FaaS — Function as a Service (Serverless) — The extreme case: a unit of work with no IP address or URL at deploy time. OpenWhisk and similar systems handle addressing and scaling transparently. The classic "hello world" assumed you were on a host with a name. That doesn't work in the cloud — but FaaS sidesteps the problem entirely.


Managing the Chaos: Decomposing Workloads

When your application needs more than one microservice, you need a discipline for managing complexity.

Intel's Tick-Tock model is still instructive. Intel managed the complexity of processor development by limiting each generation to either an architecture change OR a die geometry change — never both. Benefits: engineers had clarity of focus, two separate teams could optimize independently, and when something broke, the source of the problem was half as ambiguous.

Applied to cloud-native systems: change the architecture separately from changing the scale of deployment. Don't refactor services and resize clusters in the same release. The error space is easier to reason about when you constrain what can change at once.

The 12-Factor App methodology (Heroku, 2011) remains a practical checklist: configuration from environment variables, stateless processes, attached backing services, logs as streams. Each factor makes the application more amenable to dynamic configuration and therefore more cloud native.


Why It Matters for Reliability

A cloud-native application that gets its configuration dynamically can be deployed to a new host without downtime. If the host needs a kernel patch, route traffic away, patch the host, route it back. The application didn't go down — it moved.

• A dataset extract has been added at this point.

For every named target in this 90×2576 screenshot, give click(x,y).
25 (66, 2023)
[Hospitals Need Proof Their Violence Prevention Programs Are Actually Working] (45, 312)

This is the cloud dream in practice: routine operations (patches, migrations, upgrades) cause little to no downtime because the system was designed from the start to treat hosts as interchangeable.

The failure modes of non-cloud-native software — single hosts, baked-in IP addresses, static configuration files checked into repos — are not bugs. They are design choices made before the cloud existed. Cloud-native is the discipline of unmaking those choices systematically.